À la recherche des causes
Les contemporains sont à l’époque dans l’incertitude totale. Ils cherchent diverses explications afin d’une part, de lutter contre la maladie et d’autre part, de se rassurer quant à ce fléau inconnu, dont personne ne semble savoir ni les origines ni les manières d’en sortir.nbsp;
Colère divine et êtres surnaturels
Dès l’antiquité, les épidémies sont vues comme des vengeances ou des châtiments de la part des dieux. Le christianisme, dans les siècles suivants, transmet lui aussi cette idée de la colère divine envers les hommes qui auraient mal agi. Au XVIIe siècle, cette conviction est encore très ancrée dans les mœurs.

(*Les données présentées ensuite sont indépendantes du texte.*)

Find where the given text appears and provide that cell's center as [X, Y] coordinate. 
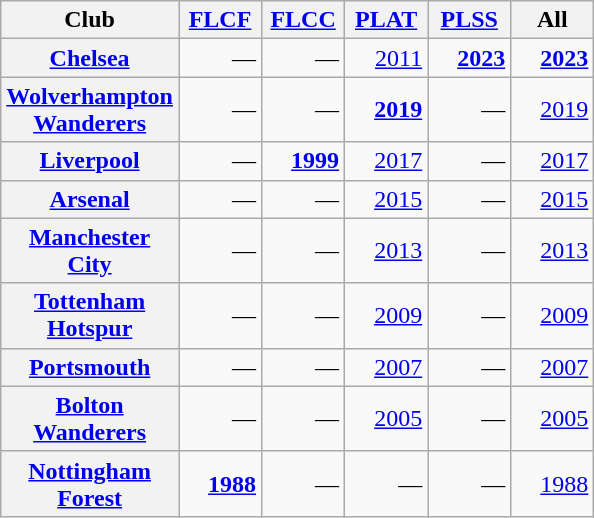
Nottingham Forest [90, 484]
Wolverhampton Wanderers [90, 110]
Manchester City [90, 250]
All [552, 20]
PLSS [470, 20]
2011 [386, 58]
1999 [304, 161]
PLAT [386, 20]
Club [90, 20]
Bolton Wanderers [90, 418]
Arsenal [90, 199]
Liverpool [90, 161]
Portsmouth [90, 367]
Tottenham Hotspur [90, 316]
FLCC [304, 20]
FLCF [220, 20]
Chelsea [90, 58]
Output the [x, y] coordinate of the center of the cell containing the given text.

En plus du châtiment divin, les contemporains expliquent également l’origine des épidémies par l’interférence d’êtres surnaturels sur terre. Ces derniers peuvent alors prendre des formes diverses : celle du mauvais ange, du génie, du fantôme de la peste décrit comme un homme aux longues jambes et au manteau rouge, de la vieille femme vêtue de noir, voûtée et gémissante, appelée « la mère Peste » ; ou encore celle du diable vêtu de noir qui graisse les portes et les fenêtres d’un onguent pestiféré.
Personnes malveillantes
En période d'épidémie, les communautés s'en prennent régulièrement à des "boucs émissaires", appartenant à des populations marginalisées et stigmatisées, accusées de provoquer et répandre le fléau par malveillance.
Lors de la peste noire, ce sont principalement les juifs et les lépreux qui sont montrés du doigt. Au XVIIe siècle, les juifs continuent d'être source de méfiance. Se joignent à eux les Tartares, accusés d’empoisonner les sources, mais aussi les bohémiens, les voyageurs, les pèlerins et tous autres groupes de nomades, eux aussi suspectés de répandre la peste partout où ils passent.
Infection de l’air et contagion
Au XVIIe siècle, trois théories sont mises en avant pour expliquer comment la maladie se transmet d’une personne à une autre.
La théorie "aériste" est la cause la plus fréquemment invoquée. Formulée dès l'Antiquité, elle repose sur l’empoisonnement de l’air, un air vicié, qui transmettrait la maladie. Cependant, personne ne sait exactement ce qui cause cette corruption de l’air ni comment elle agit sur le corps. Par conséquent, on accuse l’air chaud et humide de « se putrifier » plus facilement. L’haleine des malades, les corps non enterrés, les humeurs putrides éjectées sous forme de vapeurs par le corps des malades et qui infecteraient ensuite l’air sont incriminés. Les gens remarquent également que les vêtements des pestiférés peuvent transmettre la maladie et pensent que c’est à cause de l’air vicié retenu dans les tissus.
Cette pensée s’inscrit dans la théorie miasmatique, principale théorie en matière de contagion jusqu’au XIXe siècle. Les miasmes seraient des émanations causant les maladies comme la peste ou le choléra. Ils seraient présents sous forme de vapeur, brouillard ou gaz putrides, rempli de particules provenant de substances en décomposition. Ces miasmes sont liés à la puanteur, si l’air sent mauvais, c’est qu’il est infecté. C’est pour cette raison que les médecins mettaient des herbes odoriférantes dans leurs masques. Selon eux, ces miasmes se trouvent dans l’air mais aussi dans l’eau et la nourriture. Cette théorie perdure jusqu'au XIXe siècle, époque à laquelle on découvre les microbes et leur rôle dans les maladies (la théorie microbienne).
On pense également que la peste peut se propager par les animaux, surtout les animaux domestiques qui eux aussi meurent de la maladie. On accuse les porcs, les oies, les cannes, les chiens, les souris, les punaises et autres animaux de propager la maladie par leurs déjections. Pourtant, parmi la liste des accusés, on ne retrouve ni les rats, ni les puces, tous deux vecteurs de transmissions. Cette idée que la peste se transmet par les animaux et que l’air n’est pas le seul à la diffuser prend peu à peu de l’importance au XVIe siècle. C'est ce qu'on appelle la théorie « contagionniste ».
Toutefois, les théories « aériste » et « contagionniste » coexistent au sein de la population qui, dans la peur et l'incertitude, ne sait pas toujours laquelle croire.